EXERCISE INSTRUCTIONS =>
1 - In the film article, copy out word for word the part that opens with the words containing "The Other Side of Aspen is" and closes with "the film's release.".
2 - List every person named in the film article.
3 - Based on the film article, state whether each statement agrees with it: (a) The film runs 39 minutes. (b) The sex scenes were filmed in San Francisco. (c) Chuck Holmes directed the film.

DOCUMENT SEGMENT =>
- Film title card
- Directed by: Matt Sterling
- Screenplay by: Matt Sterling
- Produced by: Chuck Holmes
- Starring: Casey Donovan; Al Parker; Dick Fisk;
- Production company: Falcon Studios
- Distributed by: Falcon Studios
- Release date: November 1978;
- Running time: 39 minutes
- Country: United States
- Language: English

= The Other Side of Aspen =

1978 American gay pornographic film

The Other Side of Aspen is a 1978 American gay pornographic film produced by Falcon Studios, directed by Matt Sterling, starring Casey Donovan, Al Parker, and Dick Fisk. The film consists of sex scenes filmed in Lake Tahoe, California, interspersed with dialogue scenes shot in San Francisco. The Other Side of Aspen was Falcon's first feature-length release, notable as one of the first adult films distributed on videocassette.

The film was a critical and commercial success upon release, and marked a turning point in the development of the gay pornography industry. Its elevated production values, largely unprecedented at the time, led to feature film-style releases becoming the norm across the gay pornography industry. The film popularized a macho gay porn aesthetic that would remain broadly popular for decades after the film's release.

MATERIAL PROVIDED =>
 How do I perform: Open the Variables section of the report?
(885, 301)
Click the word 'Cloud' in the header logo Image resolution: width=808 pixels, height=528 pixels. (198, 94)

REPLIES =>
1 -
The Other Side of Aspen is a 1978 American gay pornographic film produced by Falcon Studios, directed by Matt Sterling, starring Casey Donovan, Al Parker, and Dick Fisk. The film consists of sex scenes filmed in Lake Tahoe, California, interspersed with dialogue scenes shot in San Francisco. The Other Side of Aspen was Falcon's first feature-length release, notable as one of the first adult films distributed on videocassette.

The film was a critical and commercial success upon release, and marked a turning point in the development of the gay pornography industry. Its elevated production values, largely unprecedented at the time, led to feature film-style releases becoming the norm across the gay pornography industry. The film popularized a macho gay porn aesthetic that would remain broadly popular for decades after the film's release.

2 - Matt Sterling, Chuck Holmes, Casey Donovan, Al Parker, Dick Fisk

3 -
(a) Yes: "Running time: 39 minutes"
(b) No: "sex scenes filmed in Lake Tahoe, California, interspersed with dialogue scenes shot in San Francisco"
(c) No: "Directed by: Matt Sterling"